A masterclass in cultivating meadows, from the landscape designer behind the Olympic Park and Oxford’s Botanic Garden.
Reviewer Mat Reese is head gardener at private garden Malverleys. Here at Malverleys, I have created meadows on a small scale. I used perennials dug from other areas in the garden, and then over-sowed with wildflower seeds, which I found reluctant to thrive. I only wish I had had this book then as James Hitchmough’s studies would have made the project more productive.
Sowing Beauty has all the hallmarks of a lifetime’s work; so in depth and extensive is the research, (and the photographs are especially good). The ultimate goal is to enable the reader to establish perennial plant communities from seed on a large scale that are not only beautiful, but will also stand the test of time.

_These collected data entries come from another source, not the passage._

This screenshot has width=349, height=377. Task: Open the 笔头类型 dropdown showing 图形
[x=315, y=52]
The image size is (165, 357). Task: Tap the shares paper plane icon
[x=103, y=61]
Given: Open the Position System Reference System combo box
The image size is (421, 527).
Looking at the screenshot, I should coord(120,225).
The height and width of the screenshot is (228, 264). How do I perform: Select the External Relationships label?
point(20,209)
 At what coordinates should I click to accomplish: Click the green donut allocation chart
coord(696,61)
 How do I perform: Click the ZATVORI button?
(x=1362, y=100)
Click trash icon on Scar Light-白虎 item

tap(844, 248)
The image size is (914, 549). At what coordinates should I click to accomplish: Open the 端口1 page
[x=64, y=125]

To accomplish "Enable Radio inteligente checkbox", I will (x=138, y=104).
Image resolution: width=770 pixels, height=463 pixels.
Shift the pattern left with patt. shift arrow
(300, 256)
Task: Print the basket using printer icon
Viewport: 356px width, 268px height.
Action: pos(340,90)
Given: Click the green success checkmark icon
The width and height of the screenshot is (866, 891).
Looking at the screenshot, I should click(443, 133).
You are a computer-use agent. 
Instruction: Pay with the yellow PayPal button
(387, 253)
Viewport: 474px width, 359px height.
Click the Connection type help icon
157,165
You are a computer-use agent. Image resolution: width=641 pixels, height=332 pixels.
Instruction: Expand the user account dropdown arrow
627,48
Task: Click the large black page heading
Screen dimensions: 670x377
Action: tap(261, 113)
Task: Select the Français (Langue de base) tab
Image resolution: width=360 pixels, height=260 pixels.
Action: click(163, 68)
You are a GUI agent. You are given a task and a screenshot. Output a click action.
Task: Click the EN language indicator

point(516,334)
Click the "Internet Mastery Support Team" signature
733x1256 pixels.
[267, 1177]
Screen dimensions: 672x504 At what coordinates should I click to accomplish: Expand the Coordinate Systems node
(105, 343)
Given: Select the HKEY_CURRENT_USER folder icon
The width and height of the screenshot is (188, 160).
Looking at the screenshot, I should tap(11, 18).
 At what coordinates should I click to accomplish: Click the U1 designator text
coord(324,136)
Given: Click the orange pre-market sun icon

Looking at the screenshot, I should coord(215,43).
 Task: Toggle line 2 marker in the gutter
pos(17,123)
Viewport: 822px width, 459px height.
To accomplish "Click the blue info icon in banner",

The book starts with a tour of plant communities around the world, giving us a better understanding of the plants and their ecology. We are then guided on how to evaluate the site and other factors to consider regarding design, user needs, and species selection. Seed selections are considered in great detail so that we ultimately feel confident to produce site-specific mixes that are ecologically sustainable, and have multiple layers of interest from spring into autumn. The penultimate chapter discusses establishing and managing the plant communities and what might mitigate success or failure.
In the final chapter come the case studies. These are particularly interesting and candid insights into the various projects Hitchmough has been involved with over the years. Each concludes with ‘what worked and what didn’t’, showing how volatile and difficult the process of sowing and establishing perennials can be, but also how wonderful they can look when successful. I would heartily recommend this book to any gardener and would expect it be on the shelf of every landscape architect.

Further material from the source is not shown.